Primeira interrogação: as campanhas eleitorais servem para definir o voto ou para o alterar durante o seu curso? Ou, de outra forma: há eleitores permeáveis aos desenvolvimentos de uma campanha eleitoral? Excluam-se das interrogações os episódios sísmicos que podem mudar o curso de uma eleição – uma revelação bombástica que desonra um candidato, uma declaração desastradamente pomposa que destrói todo um capital de credibilidade que houvesse, só a título de exemplos –, nas demais situações custa a crer que uma campanha eleitoral seja o fator que decide uma eleição.
Pressuposto de análise: do posto de observação em que me situo, tomo a análise como o cenário que me influencia. Não pretendo ser a árvore representativa da floresta, nem reclamo, a meu desfavor, o estatuto de cidadão iluminado que sabe recusar os múltiplos logros (de mensagem e, sobretudo, comunicacionais) de que é composta uma campanha eleitoral. Este é apenas o posto de observação que posso testemunhar.

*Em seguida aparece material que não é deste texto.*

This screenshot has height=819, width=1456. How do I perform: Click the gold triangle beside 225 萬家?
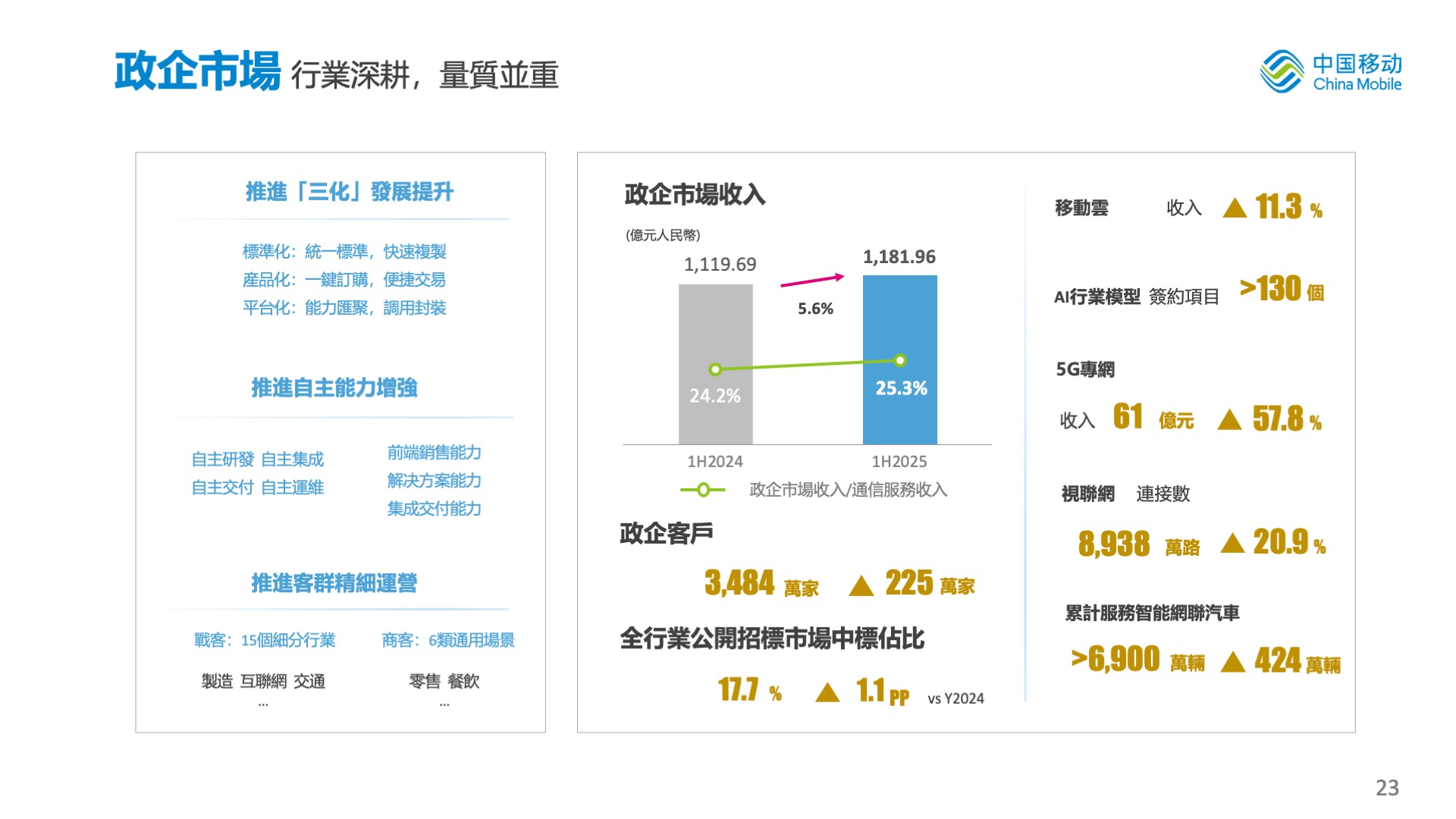click(861, 586)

O fator abundante em campanhas eleitorais é a ocultação de verdade e a mentira premeditada, a mentira sem escrutínio que pode influenciar o eleitor médio, o vazio de ideias, as propostas irreais (que, iludindo o eleitor, constituem mentiras), os ataques pessoais quando o tapete foge sob os pés do candidato ofensor. Raramente uma campanha eleitoral consegue ser esclarecedora. Na pior das hipóteses, pode levar as pessoas a votarem num partido porque caíram no logro da mensagem deturpada, do ataque pessoalizado sem fundamento, da distorção da História, da ocultação do passado, da adulteração de factos. A parte substantiva de uma campanha eleitoral corresponde a deitar areia para os olhos do eleitor. O que não devia passar de um método – e de um método que, se a honestidade intelectual fosse o perímetro de ação, não seria admitido – passa a ser a substância. Será, talvez, porque os candidatos possuem informação fidedigna de que o eleitor médio não sabe distinguir o acessório do essencial e não percebe quando lhe atiram areia para os olhos.

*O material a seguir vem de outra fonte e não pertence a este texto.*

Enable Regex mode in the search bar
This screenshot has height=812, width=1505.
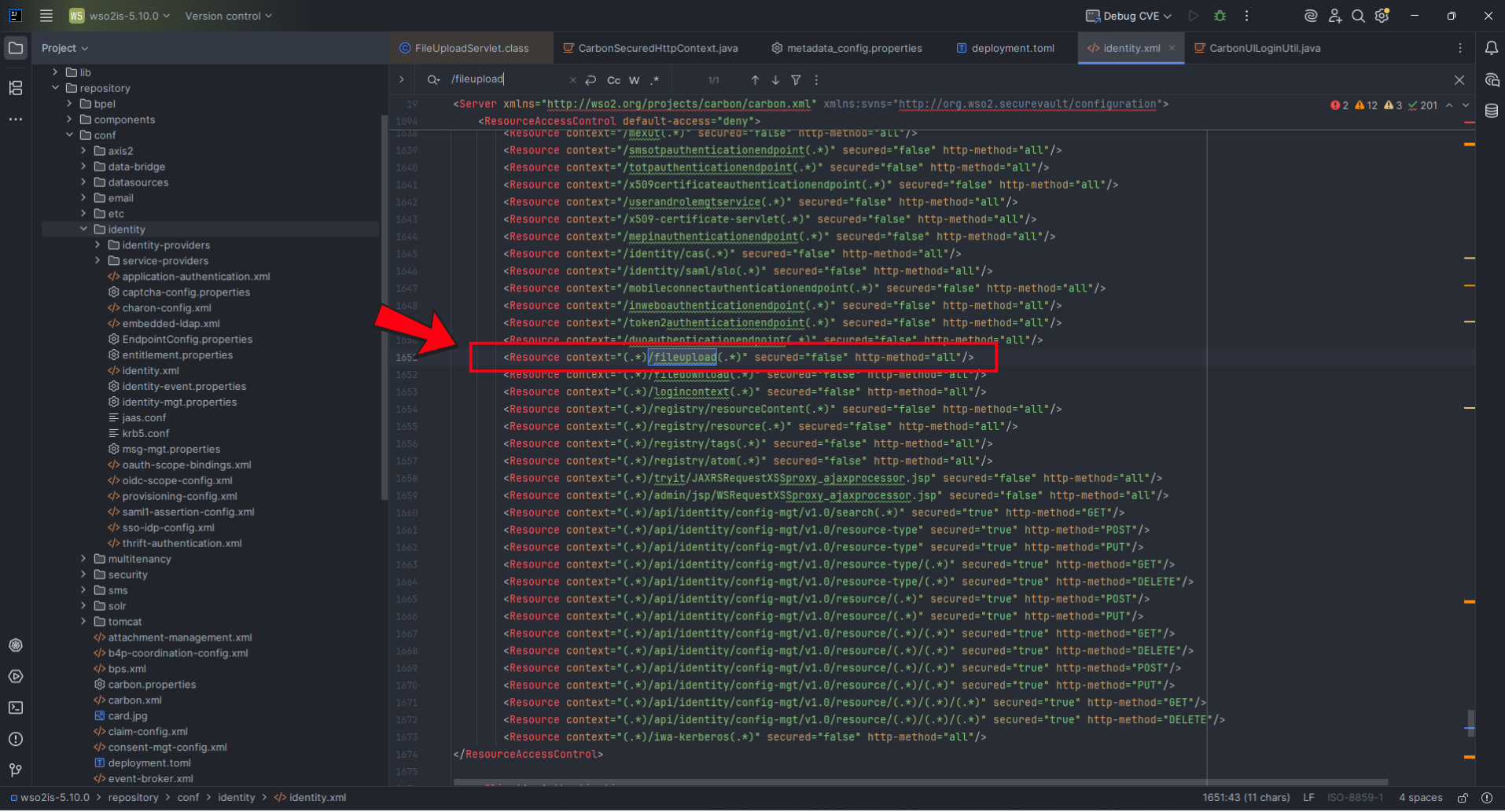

Quando a desonestidade intelectual corta transversalmente o discurso de um candidato, e quando não há meio efetivo de escrutinar quanta desonestidade intelectual está contida nos episódios que preenchem uma campanha, qual é a serventia das campanhas eleitorais? Os candidatos esgrimem entre si numa cortina de sombras que deixa vir à superfície sucessivas mentiras que se escondem no princípio geral da desonestidade intelectual. As campanhas eleitorais tornaram-se fatores de desconstrução (no que à palavra se associa uma conotação negativa), de adulteração, de ocultação, de enviesamento intencional, de ataques pessoais quando um candidato se sente acossado. Tornaram-se o palco privilegiado para atirar areia para os olhos dos eleitores e, ato contínuo, retirar dividendos da operação.
Se não fosse por obrigação profissional (mais do que por imperativo de cidadania), recusava-me a ser espetador de noticiários televisivos e leitor de páginas de jornais que retratam o andamento de uma campanha eleitoral. Com o passar de sucessivas eleições, a degradação da qualidade das campanhas eleitorais tem aumentado. Se um eleitor souber em quem vai votar antes da campanha, evitar as sinuosidades de uma campanha eleitoral é um exercício heurístico. Para os demais, é muito provável que a decisão seja influenciada por episódios que correspondam à sua posição de agentes passivos a quem a areia é atirada aos olhos. E, como é sabido, quando temos areia nos olhos não se pode dizer que o olhar seja trespassado pela lucidez.